Hospitals have begun paying much more attention to readmissions of patients within a month after they have been discharged.
That is because neither Medicare nor Medicaid will pay for the care of such patients. The rationale is that hospitals will need to help patients stay well after they get home.
To learn how to do that, though, hospital administrators need to know why patients are being readmitted. A new study in JAMA examined unplanned surgical readmissions.
Causes for Readmission
Infection of the surgical site was the most common reason for patients to land back in the hospital, accounting for about 20% of readmissions overall. That adds up to more than 5500 patients readmitted during the course of 2012 from the 300 plus hospitals in the study.
Bariatric surgery had a high rate of digestive tract dysfunction (ileus) or obstruction, about 25%. Another complication that brought discharged surgical patients back to the hospital was bleeding.
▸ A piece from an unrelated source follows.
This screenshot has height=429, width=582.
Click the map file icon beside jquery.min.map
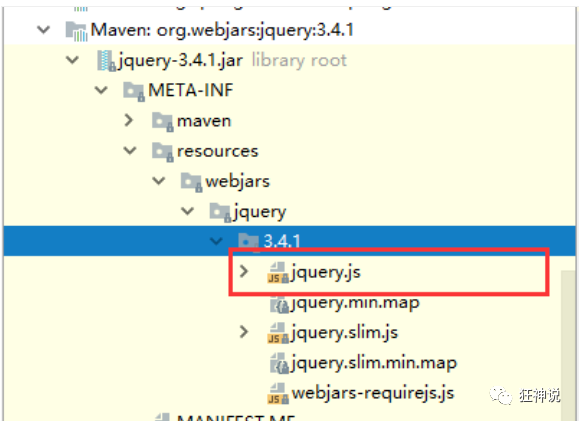pos(279,304)
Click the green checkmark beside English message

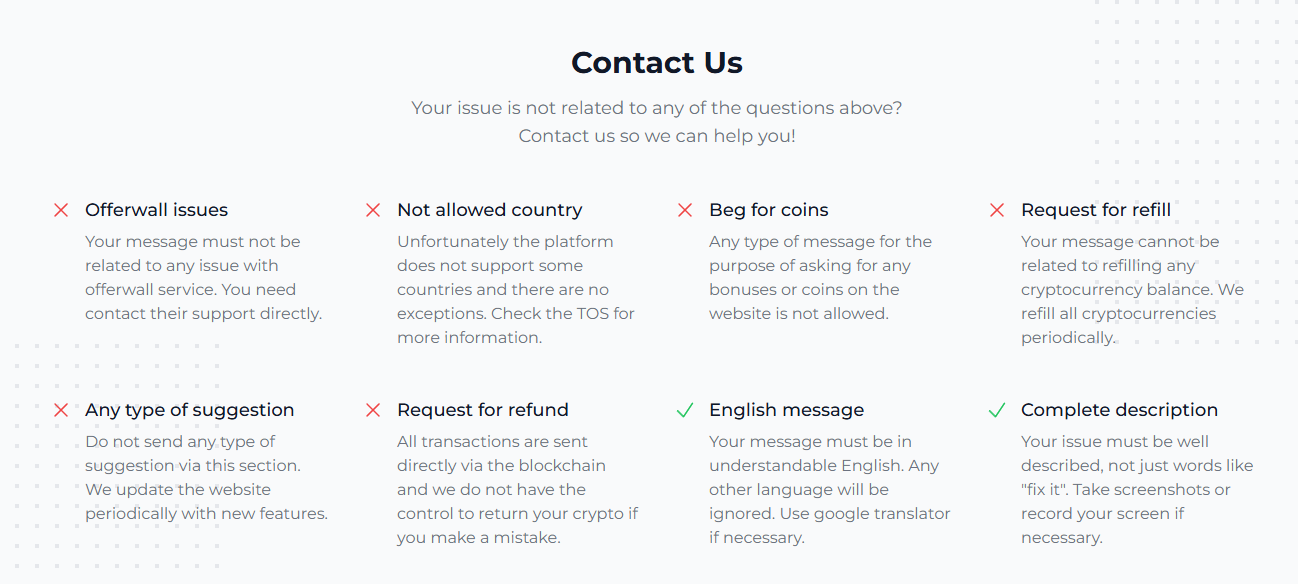[x=685, y=410]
The authors concluded that readmissions after surgery were mostly due to new post-discharge complications, rather than problems that had appeared before patients were sent home.
Can Hospitals Get to Zero?
In an accompanying editorial, Dr. Lucien Leape urges health care systems to learn from the best hospitals and surgeons who have the lowest rates of post-operative complications, and work in collaboration rather than competition. With great effort, he believes, it is possible to “get to zero” patient harm.